▸ **Work required**
Pull each line containing "computer" out of the listing below.

########

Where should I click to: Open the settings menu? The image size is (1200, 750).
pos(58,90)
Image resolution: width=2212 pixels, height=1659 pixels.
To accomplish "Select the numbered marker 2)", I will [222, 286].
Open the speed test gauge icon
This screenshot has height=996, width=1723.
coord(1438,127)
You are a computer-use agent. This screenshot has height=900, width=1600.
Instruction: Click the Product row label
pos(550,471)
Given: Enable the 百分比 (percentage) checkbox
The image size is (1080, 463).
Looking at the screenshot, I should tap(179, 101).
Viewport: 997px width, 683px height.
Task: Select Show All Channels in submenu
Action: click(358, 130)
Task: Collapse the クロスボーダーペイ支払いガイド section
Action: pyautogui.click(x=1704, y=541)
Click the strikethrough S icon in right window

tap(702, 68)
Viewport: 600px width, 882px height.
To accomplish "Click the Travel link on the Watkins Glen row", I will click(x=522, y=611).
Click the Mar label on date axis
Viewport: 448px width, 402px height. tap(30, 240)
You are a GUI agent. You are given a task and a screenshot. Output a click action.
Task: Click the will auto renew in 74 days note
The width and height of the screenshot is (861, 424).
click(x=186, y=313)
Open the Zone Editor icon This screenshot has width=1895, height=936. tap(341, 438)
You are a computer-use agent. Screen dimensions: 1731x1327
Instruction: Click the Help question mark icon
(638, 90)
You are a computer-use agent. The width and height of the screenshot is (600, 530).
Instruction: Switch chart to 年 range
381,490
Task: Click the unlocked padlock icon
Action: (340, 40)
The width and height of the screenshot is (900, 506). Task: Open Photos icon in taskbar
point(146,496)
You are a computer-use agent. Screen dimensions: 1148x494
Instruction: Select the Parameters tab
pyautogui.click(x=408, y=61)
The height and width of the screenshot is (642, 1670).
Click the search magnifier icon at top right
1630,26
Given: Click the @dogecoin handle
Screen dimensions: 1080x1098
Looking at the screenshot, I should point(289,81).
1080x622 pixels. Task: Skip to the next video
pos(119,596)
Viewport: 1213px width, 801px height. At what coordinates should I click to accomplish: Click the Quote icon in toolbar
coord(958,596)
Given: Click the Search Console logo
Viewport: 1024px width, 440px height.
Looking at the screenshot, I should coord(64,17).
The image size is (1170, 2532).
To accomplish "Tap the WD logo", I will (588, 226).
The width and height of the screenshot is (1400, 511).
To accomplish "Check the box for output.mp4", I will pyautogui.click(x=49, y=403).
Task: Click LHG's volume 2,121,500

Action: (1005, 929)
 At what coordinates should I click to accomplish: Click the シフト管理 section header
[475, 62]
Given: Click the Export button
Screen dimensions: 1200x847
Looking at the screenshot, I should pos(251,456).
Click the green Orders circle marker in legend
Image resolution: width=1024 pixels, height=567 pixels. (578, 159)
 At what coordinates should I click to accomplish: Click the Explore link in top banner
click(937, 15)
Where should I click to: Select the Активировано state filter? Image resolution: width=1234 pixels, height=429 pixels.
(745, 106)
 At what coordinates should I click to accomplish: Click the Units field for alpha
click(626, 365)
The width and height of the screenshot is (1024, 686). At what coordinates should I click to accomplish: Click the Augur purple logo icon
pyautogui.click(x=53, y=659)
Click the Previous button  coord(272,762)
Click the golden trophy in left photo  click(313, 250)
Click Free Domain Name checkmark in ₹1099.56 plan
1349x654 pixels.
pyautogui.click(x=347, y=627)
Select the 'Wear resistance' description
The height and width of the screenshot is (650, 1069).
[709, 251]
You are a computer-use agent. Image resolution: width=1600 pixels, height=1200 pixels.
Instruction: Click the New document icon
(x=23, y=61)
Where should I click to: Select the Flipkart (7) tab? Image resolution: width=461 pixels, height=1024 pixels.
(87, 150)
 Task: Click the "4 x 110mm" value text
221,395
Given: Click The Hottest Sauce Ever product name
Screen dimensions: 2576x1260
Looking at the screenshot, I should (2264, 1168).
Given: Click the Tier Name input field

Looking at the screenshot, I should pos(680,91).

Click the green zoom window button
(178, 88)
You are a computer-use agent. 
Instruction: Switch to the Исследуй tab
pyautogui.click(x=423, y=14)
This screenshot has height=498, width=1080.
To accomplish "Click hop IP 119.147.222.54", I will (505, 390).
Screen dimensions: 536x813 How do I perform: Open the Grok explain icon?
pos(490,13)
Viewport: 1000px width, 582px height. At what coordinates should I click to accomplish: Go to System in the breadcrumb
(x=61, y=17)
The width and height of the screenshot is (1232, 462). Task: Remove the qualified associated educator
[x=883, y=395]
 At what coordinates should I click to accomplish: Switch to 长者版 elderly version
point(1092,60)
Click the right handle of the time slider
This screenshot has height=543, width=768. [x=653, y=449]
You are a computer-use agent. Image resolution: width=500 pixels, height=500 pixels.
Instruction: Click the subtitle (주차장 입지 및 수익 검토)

########

▸ **Response**
You are a computer-use agent. This screenshot has height=900, width=1600.
You are a computer-use agent. Screen dimensions: 1731x1327
You are a computer-use agent. The width and height of the screenshot is (600, 530).
You are a computer-use agent. Screen dimensions: 1148x494
You are a computer-use agent. Image resolution: width=1600 pixels, height=1200 pixels.
You are a computer-use agent. 
You are a computer-use agent. Image resolution: width=500 pixels, height=500 pixels.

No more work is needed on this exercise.